Restate verbatim the span of lines below between the line with "Samshield (452, 308)" and the line with "Herren-Reitjacken (772, 305)", including those two lines, and only that span.

*** Opening of TASK MATERIAL ***

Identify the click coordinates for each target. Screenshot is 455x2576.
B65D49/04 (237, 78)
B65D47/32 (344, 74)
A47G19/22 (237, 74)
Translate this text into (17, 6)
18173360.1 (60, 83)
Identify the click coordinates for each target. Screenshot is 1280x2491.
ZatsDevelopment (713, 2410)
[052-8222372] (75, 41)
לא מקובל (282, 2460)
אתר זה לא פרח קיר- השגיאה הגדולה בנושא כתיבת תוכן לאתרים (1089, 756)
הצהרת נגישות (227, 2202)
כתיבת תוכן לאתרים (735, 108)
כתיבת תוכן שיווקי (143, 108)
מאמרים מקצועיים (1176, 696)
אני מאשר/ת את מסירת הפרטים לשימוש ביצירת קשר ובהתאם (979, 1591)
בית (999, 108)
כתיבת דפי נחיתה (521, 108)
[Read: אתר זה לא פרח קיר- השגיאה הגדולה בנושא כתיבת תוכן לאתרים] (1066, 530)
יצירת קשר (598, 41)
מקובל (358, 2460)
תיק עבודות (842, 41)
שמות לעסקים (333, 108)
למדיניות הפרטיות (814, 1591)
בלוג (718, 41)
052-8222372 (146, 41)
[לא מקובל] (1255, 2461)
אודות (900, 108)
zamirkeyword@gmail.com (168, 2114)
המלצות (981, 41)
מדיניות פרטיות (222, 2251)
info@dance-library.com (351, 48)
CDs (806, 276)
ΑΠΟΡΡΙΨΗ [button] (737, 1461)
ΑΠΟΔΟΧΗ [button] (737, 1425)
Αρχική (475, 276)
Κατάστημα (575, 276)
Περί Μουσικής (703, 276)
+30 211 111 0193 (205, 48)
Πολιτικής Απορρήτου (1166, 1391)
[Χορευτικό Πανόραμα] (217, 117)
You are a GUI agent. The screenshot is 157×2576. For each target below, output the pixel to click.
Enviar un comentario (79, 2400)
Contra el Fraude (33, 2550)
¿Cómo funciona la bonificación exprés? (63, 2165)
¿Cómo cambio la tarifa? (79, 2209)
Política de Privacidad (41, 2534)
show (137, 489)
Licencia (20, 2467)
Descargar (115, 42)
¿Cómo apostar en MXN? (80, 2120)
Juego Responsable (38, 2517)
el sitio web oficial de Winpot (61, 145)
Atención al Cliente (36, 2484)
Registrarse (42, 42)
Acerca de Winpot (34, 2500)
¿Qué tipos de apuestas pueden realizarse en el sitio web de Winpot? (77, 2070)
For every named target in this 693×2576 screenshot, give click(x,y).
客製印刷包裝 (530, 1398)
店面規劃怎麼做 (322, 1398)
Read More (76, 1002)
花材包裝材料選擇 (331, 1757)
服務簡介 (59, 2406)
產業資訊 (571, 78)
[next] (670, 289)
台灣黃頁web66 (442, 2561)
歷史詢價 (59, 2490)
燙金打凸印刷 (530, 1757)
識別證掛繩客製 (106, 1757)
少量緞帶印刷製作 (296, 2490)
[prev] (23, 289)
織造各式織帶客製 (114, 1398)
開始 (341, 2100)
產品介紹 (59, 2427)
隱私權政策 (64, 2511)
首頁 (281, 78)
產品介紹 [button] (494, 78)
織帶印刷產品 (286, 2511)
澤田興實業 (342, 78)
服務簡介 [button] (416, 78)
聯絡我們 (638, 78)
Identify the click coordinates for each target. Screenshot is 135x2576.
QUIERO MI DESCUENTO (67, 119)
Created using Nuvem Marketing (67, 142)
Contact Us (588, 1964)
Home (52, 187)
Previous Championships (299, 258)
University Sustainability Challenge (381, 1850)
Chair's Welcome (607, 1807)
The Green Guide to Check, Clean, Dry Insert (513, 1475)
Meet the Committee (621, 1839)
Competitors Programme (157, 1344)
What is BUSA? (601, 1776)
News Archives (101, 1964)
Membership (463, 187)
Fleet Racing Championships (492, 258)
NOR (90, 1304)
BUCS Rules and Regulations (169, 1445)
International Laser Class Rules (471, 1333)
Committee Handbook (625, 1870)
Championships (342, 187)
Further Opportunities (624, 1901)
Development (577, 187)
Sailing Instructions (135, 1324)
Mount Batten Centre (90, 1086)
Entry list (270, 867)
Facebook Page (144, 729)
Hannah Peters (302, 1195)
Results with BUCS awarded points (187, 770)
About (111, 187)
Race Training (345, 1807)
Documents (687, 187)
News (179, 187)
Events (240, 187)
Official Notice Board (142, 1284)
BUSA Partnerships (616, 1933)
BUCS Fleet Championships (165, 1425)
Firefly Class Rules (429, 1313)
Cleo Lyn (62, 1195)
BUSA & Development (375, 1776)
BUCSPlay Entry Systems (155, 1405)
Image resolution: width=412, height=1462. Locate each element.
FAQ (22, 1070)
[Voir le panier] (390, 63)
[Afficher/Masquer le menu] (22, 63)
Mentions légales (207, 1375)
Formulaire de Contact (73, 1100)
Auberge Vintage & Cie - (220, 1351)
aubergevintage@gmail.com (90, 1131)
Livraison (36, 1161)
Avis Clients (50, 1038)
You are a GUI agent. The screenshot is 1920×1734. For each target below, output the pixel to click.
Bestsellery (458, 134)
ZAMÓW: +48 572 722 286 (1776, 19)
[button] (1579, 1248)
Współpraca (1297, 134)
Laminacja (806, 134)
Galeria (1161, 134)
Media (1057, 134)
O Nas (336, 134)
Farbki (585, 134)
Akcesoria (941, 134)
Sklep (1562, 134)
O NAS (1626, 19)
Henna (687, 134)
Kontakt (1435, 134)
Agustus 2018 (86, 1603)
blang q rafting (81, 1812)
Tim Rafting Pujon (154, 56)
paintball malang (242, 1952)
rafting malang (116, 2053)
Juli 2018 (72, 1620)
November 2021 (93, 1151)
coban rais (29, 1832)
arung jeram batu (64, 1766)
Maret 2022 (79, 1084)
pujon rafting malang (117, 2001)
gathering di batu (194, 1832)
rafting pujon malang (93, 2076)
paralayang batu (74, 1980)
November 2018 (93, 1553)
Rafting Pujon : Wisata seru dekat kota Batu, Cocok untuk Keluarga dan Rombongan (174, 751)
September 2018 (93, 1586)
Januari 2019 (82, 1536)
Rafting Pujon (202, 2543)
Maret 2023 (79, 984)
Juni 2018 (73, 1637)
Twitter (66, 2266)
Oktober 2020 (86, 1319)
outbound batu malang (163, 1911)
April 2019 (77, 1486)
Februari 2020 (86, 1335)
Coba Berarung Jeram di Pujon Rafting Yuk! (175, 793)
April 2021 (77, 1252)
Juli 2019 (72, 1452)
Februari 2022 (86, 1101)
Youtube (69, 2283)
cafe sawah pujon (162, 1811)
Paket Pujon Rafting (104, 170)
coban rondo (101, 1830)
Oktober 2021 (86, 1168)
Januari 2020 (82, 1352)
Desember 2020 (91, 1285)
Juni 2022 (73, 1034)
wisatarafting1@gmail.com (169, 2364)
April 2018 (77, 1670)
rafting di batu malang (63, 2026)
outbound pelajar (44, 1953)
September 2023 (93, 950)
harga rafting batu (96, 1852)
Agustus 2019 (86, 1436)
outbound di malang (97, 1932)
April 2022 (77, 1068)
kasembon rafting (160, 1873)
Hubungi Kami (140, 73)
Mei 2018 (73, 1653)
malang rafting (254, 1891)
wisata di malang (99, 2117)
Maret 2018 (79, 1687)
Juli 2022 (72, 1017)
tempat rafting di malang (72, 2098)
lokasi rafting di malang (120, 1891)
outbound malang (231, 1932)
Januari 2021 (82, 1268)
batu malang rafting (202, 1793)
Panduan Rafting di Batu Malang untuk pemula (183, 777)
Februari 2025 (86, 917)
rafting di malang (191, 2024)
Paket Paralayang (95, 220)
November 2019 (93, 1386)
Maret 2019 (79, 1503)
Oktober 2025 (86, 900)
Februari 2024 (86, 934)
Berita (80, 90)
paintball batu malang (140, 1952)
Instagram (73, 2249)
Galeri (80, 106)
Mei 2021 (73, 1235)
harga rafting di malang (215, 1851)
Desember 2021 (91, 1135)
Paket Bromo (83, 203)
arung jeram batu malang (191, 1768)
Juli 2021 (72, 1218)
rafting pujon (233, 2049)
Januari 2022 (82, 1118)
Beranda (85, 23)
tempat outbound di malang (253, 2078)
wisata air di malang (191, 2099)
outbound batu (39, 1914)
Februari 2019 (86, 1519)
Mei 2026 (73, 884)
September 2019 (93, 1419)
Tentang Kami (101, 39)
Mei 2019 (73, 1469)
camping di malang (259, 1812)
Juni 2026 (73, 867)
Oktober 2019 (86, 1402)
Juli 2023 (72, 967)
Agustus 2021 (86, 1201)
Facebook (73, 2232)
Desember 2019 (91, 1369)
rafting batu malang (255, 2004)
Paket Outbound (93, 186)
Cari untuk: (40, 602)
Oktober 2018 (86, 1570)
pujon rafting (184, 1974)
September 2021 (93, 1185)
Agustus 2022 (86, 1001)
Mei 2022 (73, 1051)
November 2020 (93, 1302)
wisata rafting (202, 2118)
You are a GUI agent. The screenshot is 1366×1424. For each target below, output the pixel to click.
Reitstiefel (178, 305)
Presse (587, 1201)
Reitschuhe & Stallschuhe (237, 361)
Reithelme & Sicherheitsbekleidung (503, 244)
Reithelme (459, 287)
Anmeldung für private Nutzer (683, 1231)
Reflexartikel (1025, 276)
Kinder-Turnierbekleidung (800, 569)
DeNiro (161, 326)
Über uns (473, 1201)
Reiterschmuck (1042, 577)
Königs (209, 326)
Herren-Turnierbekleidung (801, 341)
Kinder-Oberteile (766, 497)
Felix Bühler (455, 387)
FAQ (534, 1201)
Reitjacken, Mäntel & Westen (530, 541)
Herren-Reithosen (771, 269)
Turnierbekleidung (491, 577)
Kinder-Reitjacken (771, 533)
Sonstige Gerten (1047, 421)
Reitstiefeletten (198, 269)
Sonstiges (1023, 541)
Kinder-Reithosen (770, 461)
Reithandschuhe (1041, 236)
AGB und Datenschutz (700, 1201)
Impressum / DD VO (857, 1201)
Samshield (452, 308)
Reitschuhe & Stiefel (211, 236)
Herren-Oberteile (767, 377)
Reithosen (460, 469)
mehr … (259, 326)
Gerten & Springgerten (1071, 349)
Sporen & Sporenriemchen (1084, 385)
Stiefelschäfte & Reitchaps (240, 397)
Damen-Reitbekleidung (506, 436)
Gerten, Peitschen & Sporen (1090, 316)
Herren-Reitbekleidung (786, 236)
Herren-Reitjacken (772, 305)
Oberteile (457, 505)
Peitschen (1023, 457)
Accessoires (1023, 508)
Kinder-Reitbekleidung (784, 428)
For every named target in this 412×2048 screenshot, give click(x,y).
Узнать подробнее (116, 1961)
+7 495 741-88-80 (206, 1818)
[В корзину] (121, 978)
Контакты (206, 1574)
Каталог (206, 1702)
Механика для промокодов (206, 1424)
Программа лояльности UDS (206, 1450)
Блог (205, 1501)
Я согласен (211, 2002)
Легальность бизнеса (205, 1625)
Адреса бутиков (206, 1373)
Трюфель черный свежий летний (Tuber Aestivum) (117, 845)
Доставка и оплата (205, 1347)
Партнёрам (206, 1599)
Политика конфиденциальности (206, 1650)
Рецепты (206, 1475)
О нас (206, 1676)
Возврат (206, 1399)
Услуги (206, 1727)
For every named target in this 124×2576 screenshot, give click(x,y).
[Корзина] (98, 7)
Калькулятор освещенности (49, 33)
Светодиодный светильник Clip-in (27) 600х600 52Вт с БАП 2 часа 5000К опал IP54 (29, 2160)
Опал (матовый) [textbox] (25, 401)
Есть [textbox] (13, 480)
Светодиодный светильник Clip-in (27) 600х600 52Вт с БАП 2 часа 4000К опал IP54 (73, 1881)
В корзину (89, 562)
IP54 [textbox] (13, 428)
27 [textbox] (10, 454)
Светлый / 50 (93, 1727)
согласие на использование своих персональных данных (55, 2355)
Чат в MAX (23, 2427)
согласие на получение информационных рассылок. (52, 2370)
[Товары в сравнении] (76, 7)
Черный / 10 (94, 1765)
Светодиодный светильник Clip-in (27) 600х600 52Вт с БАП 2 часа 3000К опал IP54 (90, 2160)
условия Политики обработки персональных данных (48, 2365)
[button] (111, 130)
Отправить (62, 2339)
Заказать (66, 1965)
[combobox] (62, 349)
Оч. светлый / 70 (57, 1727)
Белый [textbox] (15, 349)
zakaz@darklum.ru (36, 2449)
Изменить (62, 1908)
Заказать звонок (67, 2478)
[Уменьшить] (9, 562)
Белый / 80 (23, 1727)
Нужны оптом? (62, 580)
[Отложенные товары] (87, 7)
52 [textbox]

*** Close of TASK MATERIAL ***

• _ANSWER BOX_:
Samshield (452, 308)
Reitschuhe & Stiefel (211, 236)
Herren-Oberteile (767, 377)
Reithosen (460, 469)
mehr … (259, 326)
Gerten & Springgerten (1071, 349)
Sporen & Sporenriemchen (1084, 385)
Stiefelschäfte & Reitchaps (240, 397)
Damen-Reitbekleidung (506, 436)
Gerten, Peitschen & Sporen (1090, 316)
Herren-Reitbekleidung (786, 236)
Herren-Reitjacken (772, 305)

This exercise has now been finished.